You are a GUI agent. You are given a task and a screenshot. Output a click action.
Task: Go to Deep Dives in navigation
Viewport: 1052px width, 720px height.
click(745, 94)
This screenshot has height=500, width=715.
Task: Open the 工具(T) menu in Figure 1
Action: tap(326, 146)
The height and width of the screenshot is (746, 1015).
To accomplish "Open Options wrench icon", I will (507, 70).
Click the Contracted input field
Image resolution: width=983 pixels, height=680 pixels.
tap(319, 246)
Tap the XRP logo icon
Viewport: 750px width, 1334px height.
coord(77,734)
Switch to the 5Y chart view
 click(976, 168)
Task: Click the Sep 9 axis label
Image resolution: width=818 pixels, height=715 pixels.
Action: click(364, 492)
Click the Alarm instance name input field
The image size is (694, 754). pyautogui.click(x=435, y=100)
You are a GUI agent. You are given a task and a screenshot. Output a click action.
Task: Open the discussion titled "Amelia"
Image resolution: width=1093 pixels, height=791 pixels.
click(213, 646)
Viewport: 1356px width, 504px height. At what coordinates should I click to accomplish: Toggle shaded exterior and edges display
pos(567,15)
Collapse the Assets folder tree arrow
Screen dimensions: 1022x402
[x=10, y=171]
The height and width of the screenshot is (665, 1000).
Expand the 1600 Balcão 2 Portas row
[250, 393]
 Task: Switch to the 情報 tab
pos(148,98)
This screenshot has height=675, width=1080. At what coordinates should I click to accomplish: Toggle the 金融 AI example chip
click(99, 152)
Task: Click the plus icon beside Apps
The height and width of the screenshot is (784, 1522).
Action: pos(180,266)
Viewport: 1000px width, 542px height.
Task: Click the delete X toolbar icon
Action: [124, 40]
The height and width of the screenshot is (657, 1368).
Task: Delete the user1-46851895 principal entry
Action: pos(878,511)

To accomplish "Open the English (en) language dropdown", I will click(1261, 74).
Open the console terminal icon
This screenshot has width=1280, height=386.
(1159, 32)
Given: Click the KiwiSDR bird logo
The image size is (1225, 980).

§ Task description:
Gather, from the listing above, every line carrying the word "will".

§ Answer box:
To accomplish "Open Options wrench icon", I will (507, 70).
To accomplish "Open the English (en) language dropdown", I will click(1261, 74).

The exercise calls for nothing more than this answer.